# My vacation



## grumble111 (Mar 19, 2003)

I go on a three week every summer and I was wondering what I should do to keep my p's alive during my time away.


----------



## MPower (Jan 29, 2003)

Do have anybody that can take of them for you and know what they are doin? I just have my friend come over and takes care of them while I'm gone. I do the same when he's gone.


----------



## grumble111 (Mar 19, 2003)

:sad: I don't have any body who really knows what they are doing around Piranhas


----------



## pcrose (Mar 9, 2003)

So teach somebody otherwise you will have problems, if you are away for that long. Get one of your closest friends and train them how to take care of them or leave written instructions.


----------



## RhomZilla (Feb 12, 2003)

One important thing.. "NEVER" buy a bunch of feeders and leave them in your tank with/for your Ps to eat while your gone away for vacation!! As you know, most Ps dont finish up their catch and usually love the thrill of killing instead of devouring completely. You'll only come home to a smelly room, cloudy tank, and probably dead piranhas inside a high nitrate tank. Best thing to do is buy those weekly feeder pellets, or those vacation feeder timers. Either way you'll have a dirty tank when you get home, but a sure shot that your fish would still be alive.


----------



## MPower (Jan 29, 2003)

RhomZilla said:


> One important thing.. "NEVER" buy a bunch of feeders and leave them in your tank with/for your Ps to eat while your gone away for vacation!! As you know, most Ps dont finish up their catch and usually love the thrill of killing instead of devouring completely. You'll only come home to a smelly room, cloudy tank, and probably dead piranhas inside a high nitrate tank.
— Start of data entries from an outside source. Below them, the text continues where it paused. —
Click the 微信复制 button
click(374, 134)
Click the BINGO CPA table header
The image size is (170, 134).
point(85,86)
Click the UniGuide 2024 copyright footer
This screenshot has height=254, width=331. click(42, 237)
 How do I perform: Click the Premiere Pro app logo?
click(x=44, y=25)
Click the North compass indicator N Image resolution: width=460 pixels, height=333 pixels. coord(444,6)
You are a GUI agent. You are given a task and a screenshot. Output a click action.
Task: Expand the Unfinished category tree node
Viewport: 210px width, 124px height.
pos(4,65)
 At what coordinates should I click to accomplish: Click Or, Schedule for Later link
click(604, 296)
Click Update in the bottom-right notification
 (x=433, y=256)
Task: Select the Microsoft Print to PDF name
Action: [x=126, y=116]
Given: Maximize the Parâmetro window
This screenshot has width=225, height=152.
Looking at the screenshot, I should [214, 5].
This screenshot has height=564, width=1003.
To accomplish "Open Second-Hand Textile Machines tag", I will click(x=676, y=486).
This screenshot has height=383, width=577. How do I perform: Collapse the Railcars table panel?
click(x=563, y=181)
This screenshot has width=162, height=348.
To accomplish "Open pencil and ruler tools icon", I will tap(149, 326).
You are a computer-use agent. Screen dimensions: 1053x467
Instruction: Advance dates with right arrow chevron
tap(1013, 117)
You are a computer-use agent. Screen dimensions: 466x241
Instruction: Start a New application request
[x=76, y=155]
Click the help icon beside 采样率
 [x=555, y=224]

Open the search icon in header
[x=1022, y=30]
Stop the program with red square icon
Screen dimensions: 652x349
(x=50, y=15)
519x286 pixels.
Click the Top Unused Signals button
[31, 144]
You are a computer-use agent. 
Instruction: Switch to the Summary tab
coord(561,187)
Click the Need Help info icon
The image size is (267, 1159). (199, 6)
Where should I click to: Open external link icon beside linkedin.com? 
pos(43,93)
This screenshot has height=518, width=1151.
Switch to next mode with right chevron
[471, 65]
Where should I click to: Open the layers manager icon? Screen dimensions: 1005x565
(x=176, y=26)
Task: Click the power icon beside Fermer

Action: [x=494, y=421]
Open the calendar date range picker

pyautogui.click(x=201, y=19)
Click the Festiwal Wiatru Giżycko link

 I did that with for a weekend when I went fishing. Man talk about a massive waterchange I had to do. Fish heads floating, water was so cloudy I couldn't see from end to end. Thats was the last time I did that.


----------



## WebHostExpert (Jan 16, 2003)

I would say have someone come over and feed them. Just explain to them what to do.

MAD


----------



## inthedark (Mar 15, 2003)

Does your lfs offer in home tank service? I've found they do a great job while away and the cost is alot less than coming home to a bunch of dead fish.


----------



## Atlanta Braves Baby! (Mar 12, 2003)

come on now tyou got to have atleast one person that can feed your P. Its not that hard


----------



## RhomZilla (Feb 12, 2003)

inthedark said:


> Does your lfs offer in home tank service? I've found they do a great job while away and the cost is alot less than coming home to a bunch of dead fish.


 That would be a good idea, depending if you live in an illegal state or if the person your dealing with isn't/wont be a snitch. Alot of LFS in Cali get busted alot and usually try to find scapegoats and hold deals w/ Fish and Game if they ever get busted.


----------



## o snap its eric (Feb 19, 2003)

i would never leave keys to strangers even if im giving them money to take care of my fish. you never know what might happen. they might just rib your house and say someone else broke into it. just get someone i guess..... thats they best way i believe. other than that you can buy dividers and divide all of them up. and starve? sund cruel, yes it is but then again P's can survive weeks without food in the wild.


----------



## icepick36m (Feb 19, 2003)

That's what mother-in-laws are for...gives them a nice jolt having to feed my aggressive monsters.


----------



## thePACK (Jan 3, 2003)

MAD piranhas said:


> I would say have someone come over and feed them. Just explain to them what to do.
> 
> MAD


 the best advice..


----------